# Easy swarm trap placement



## jensen flyway (Feb 13, 2013)

Hi everyone. I am a rookie at beekeeping so I don't know much but I decided to share something for anyone who may have not already thought of it. I built a couple of swarm traps to try and catch a few swarms this year. I went out to my deer hunting spot to set them up with a ladder, and other tools. When I got there and was trying to figure out where to set them up I realized that my deer stands were in some spots thart could be good for attracting bees. So I climbed my stand fastened down the trap and was on my way. didn't have to balance a trap or even carry my ladder with me just use the stand ladder.

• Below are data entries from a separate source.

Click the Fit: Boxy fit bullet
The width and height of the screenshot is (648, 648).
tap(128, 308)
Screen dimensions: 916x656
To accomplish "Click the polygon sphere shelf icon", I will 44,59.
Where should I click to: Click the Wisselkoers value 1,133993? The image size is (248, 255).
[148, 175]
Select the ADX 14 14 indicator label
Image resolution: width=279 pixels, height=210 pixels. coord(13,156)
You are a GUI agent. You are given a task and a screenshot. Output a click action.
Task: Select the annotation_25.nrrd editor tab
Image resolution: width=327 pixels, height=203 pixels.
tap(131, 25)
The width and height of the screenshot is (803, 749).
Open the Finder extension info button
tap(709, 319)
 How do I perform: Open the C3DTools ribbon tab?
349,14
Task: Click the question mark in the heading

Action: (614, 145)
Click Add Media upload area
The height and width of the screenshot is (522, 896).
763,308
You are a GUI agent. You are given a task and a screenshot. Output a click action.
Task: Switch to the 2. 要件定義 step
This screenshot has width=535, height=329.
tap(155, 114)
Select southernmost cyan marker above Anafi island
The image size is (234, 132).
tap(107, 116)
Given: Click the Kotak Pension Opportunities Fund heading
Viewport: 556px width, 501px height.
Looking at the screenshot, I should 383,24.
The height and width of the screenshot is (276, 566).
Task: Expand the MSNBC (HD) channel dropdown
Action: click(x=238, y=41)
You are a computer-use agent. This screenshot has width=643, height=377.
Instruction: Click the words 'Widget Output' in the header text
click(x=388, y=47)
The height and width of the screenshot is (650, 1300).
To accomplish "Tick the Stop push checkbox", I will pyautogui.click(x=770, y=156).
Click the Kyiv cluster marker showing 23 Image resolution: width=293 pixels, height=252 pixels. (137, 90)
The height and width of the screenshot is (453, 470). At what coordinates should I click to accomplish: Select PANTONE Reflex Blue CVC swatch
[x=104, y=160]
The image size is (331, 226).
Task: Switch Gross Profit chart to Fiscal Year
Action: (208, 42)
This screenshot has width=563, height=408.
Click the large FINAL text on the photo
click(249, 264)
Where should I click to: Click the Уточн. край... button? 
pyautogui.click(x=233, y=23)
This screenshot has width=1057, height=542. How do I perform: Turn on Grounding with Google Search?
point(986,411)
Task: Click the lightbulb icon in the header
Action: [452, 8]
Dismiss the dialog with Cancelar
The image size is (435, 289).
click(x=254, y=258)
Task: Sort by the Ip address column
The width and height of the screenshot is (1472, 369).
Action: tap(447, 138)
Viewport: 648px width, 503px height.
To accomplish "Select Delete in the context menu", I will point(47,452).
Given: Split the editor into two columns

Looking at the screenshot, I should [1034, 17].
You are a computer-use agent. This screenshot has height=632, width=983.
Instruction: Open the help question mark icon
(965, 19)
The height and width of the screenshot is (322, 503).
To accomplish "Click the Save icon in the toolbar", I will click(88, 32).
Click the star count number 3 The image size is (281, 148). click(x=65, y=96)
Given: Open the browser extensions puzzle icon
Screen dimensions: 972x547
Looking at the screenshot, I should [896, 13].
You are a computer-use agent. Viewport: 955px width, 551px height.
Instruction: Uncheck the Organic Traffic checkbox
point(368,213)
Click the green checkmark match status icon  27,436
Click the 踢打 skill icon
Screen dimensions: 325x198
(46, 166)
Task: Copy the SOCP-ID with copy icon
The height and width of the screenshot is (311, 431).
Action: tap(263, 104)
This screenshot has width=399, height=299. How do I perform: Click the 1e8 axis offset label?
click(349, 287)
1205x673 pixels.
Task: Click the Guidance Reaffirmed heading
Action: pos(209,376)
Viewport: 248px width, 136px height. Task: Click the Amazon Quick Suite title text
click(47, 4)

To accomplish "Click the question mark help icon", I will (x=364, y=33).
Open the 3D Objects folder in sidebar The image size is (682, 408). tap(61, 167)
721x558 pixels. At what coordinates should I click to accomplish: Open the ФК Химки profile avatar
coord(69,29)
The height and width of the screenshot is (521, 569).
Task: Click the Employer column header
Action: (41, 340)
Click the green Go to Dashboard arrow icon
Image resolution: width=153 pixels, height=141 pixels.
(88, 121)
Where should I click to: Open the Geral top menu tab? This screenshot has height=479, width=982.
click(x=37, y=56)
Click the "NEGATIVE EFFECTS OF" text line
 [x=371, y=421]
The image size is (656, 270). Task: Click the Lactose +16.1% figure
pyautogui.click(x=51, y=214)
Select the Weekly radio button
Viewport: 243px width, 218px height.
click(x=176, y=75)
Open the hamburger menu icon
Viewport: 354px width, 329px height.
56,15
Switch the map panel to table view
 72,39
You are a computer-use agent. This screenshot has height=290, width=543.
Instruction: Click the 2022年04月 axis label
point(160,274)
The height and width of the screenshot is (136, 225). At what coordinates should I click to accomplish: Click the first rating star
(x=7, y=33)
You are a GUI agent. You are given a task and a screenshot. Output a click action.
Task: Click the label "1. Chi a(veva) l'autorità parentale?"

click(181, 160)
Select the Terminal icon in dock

I will remove them this summer and they will just be deer stands again. They may or may not catch swarms but they have as good of a chance as any and were easy to set up. Thanks for all of the info that eveyone shares on this site I am learning a lot.


----------



## Harley Craig (Sep 18, 2012)

Good idea I have read about people using strap on stands for doing trappings


----------



## standman (Mar 14, 2008)

I have a deer stand that I use to hold a swarm trap, and have caught one each of the last two years. Be careful climbing down with it, and change is out quickly. You might catch multiples!


----------



## danno (Dec 17, 2007)

if you are a business you can now write off your treestands


----------



## Blackwater Bees (May 7, 2012)

I put my swarm traps up in my deer stands the last two years. I've done ok with the bees, but I haven't had a stand stolen since I started putting them in the stands.


----------